My question would is, what would a fellow Texan say to this development firm when they ask you to perform all of the work and attend any meetings and not record the plat.
"You're not from these parts are you, we got ways that we do everything and we don't cut corners on nothing"
When another company comes into the jurisdiction where your license rules, a part of your responsibility is to assure the public that everything has been done that your BOR and the governing municipality expects to be done.
That is also why they came to your doorstep, for you to keep the project within those guidelines. If they can not see things your way, remind them who is assuming all the liability. They go home after the project and forget about it, you are the one that remains and will be known for the outcome of the project.
I've been at that table, filled with hi-powered lawyers, engineers or other management who were representing billionaires, millionaires, politicians, movie stars and rich hillbillies, asking me to do my magic to bring their developments to life with as little work as possible.
Sometimes you just have to stand your ground and let them know that there is only one way that magic will work, or POOF, there will not be an "approved" development.
When it is done right, I don't have any problem doing all the work, putting it on paper, applying my signature and seal and getting paid. After all that the client can walk out the door and take it from there.
"That is how we do things around here."
:gammon:
When you cross municipal boundaries, the whole world can change. State lines are the same. After doing things in a number of places we should get pretty good at educating the client on 'how it's done here'. I'm sure you've got that part covered. The other part can be dicey.
Given the Rules that govern most places I practice, I don't let mylars out of the office. The exception is one sheet at a time for signatures. All it takes is somebody thinking the map is ready and 'helping' by recording early. That isn't easy to do most places, but when it happens heads roll. Careers end.
I would give them a price for the whole package and explain myself. If they walk so be it. I'm sure they will find someone to do it 'their way'...
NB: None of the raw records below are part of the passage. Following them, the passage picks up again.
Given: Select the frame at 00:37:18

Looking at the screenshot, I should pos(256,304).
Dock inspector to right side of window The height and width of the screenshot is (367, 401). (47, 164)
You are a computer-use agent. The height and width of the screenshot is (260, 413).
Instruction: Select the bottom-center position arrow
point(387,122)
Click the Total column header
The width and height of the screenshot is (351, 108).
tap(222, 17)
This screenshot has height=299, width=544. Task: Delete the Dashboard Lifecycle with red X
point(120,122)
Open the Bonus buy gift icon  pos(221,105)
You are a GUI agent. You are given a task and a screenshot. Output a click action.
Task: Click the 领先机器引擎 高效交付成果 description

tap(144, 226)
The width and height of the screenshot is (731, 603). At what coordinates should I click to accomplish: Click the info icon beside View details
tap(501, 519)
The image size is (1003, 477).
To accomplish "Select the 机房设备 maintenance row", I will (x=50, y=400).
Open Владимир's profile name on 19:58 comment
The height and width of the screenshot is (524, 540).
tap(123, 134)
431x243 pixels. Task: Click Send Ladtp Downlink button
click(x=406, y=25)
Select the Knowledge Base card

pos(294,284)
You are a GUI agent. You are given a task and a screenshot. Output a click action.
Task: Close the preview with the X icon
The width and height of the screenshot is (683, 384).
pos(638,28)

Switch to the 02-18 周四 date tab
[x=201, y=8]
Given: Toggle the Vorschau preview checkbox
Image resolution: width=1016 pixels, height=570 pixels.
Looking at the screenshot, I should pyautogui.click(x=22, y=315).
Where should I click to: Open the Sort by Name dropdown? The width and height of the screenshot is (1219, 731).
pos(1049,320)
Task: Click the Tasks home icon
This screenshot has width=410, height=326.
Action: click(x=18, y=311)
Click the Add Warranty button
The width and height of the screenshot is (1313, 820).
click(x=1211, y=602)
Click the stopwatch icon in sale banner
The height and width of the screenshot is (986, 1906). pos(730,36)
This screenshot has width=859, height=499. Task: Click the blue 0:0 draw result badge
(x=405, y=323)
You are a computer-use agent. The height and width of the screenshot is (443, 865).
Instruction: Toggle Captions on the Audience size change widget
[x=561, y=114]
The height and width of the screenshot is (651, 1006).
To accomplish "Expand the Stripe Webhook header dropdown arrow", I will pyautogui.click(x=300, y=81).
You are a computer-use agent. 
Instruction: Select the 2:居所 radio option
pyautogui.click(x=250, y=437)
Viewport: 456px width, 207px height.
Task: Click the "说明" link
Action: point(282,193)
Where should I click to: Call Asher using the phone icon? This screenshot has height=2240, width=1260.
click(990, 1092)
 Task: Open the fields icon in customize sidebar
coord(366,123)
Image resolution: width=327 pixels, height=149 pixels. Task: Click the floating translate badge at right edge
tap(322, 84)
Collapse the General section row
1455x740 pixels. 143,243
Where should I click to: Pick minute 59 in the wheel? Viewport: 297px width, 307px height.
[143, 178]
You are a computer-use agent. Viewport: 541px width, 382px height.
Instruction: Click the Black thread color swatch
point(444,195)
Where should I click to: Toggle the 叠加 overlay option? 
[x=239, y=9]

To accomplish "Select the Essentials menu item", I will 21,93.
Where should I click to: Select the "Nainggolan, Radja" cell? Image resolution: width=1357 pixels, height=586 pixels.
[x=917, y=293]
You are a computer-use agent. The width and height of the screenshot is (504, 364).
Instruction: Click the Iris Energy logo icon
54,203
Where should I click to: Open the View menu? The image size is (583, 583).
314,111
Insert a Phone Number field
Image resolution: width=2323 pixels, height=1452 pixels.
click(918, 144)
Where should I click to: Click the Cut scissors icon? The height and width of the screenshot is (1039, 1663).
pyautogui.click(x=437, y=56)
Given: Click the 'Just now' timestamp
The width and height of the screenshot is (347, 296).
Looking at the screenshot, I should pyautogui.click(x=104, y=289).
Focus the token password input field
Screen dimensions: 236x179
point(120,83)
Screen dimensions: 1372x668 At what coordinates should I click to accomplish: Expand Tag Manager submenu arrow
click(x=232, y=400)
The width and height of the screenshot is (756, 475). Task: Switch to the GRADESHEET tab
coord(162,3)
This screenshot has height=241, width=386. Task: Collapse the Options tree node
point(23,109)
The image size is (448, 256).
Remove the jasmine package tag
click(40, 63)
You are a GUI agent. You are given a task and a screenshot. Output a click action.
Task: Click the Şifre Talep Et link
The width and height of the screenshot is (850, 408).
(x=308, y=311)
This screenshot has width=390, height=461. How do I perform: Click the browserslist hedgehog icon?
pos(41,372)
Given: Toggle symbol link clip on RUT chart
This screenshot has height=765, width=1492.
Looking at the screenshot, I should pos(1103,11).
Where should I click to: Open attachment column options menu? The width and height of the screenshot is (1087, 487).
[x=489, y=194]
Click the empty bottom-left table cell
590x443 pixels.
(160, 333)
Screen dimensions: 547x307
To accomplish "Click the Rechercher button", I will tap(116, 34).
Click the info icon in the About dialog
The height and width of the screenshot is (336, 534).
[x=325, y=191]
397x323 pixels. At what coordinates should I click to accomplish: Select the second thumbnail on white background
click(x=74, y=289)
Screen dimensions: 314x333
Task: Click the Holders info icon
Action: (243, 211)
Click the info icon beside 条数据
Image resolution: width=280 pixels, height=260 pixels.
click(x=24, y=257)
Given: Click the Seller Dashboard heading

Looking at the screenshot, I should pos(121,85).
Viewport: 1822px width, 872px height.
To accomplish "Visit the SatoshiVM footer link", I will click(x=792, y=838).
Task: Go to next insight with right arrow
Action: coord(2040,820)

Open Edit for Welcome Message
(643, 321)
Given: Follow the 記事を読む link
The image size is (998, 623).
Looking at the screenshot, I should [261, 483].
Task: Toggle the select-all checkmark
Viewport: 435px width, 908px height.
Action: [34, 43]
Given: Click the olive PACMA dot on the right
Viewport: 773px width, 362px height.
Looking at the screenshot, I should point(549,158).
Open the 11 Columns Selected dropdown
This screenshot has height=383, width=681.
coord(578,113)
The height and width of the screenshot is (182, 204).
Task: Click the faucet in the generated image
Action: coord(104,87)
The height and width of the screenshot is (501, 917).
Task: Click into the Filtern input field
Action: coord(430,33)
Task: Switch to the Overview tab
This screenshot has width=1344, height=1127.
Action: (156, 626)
That was my response to my RPLS. The liability of providing them what they asked for was the same as doing the job itself. We are awaiting the payment for the ALTA we did on the property before we respond with the platting issue.
How do you feel about your DWG? Is it yours or does the client have a right to it?
We cover working files and copies in our contract. I have no problem releasing a CAD file with the protections we have in place.
Steven Meadows, post: 325401, member: 7459 wrote: How do you feel about your DWG? Is it yours or does the client have a right to it?
When the client receives 10 original signature and sealed drawings as a requirement of the project, that is what they own.
The file in your computer is yours.
When they ask for new copies or originals, sell them new copies or originals at County records prices.
When the client wants to own or restrict use of the computer file, that is another product and another part of the negotiation to be resolved.
Never erase or delete your original work, you may need it down the line to prove that it was altered after the client received his copy.
0.02
"That is how we do things around here."
I thought the last part of that was spelled: aroun cheer.
Or is that simply how it's supposed to be pronounced?